ミリュンの時刻の魔剣

 広々とした草原を、一頭の馬がゆっくりと進んでいた。夜に溶け込むような黒色の毛を持った大きな馬で、体の両側に荷物の入ったバックが吊られている。


「それで、ルー君は魔剣を返したらそれから何をするつもりなんだい?」


 その馬の上に、一組の男女が乗っていた。ルーと呼ばれたのは、黒髪で長身の男。茶色いコートを着て、馬の前側に座っている。頭の上には青色の鱗の幼竜が乗っていて、腰には一本の剣を下げている。


「そうしたらまあ……住みやすい国を探して、そこに住むかな。あんまり決めてないや……ディアさんは、国に戻ったらどうするつもり?」


 ディアと呼ばれた女性は、ひとつに纏めた長く青みがかった髪を揺らしながら、


「そうだねぇ、しばらくはきちんと働いて……そしたらまた旅に出るかな、楽しいことはやめたくないからさ」


 そう言って笑った。

 二人が出会ったのは数日前、ディアの方は目的地に着くまでの用心棒が欲しかったため。
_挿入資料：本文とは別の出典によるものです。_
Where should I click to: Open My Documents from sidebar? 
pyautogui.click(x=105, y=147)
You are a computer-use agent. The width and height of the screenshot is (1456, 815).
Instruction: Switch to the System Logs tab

ルーの方は徒歩より速い移動手段が欲しかったため、一時的に一緒に旅をすることになった。


「さて、ルー君や」


 やや低く、わざとらしい真面目な声でディアが言った。


「実は、キミと旅をする前に買っていたおいしい燻製がまだ余っていてだね」

「ふむ」

「そして向こうに国のようなものが見えるな?」

「まあ、見えるな」

「ここでひとつ、賭けをしようじゃないか!」


 ふふんと笑いながらディアが言って。


「いや、別にディアさんが買ったものなんだから自分で食べて構わないけど」


 ルーがそう返した。


「えー、それじゃあ盛り上がらないじゃないか! 私はあの国に人がいる方に賭けるね!」

「……それ、ほとんど確定じゃないか? じゃあまあ、俺はいない方で」



 ――――――――――――――――――――――――――――――



 二人が国についたのは、その日の夕方頃だった。

 国の周りに水掘はあったが既に橋がかかっていて、その橋の先に建っている小屋の中には入国審査をする人も、人の代わりになる機械も無かった。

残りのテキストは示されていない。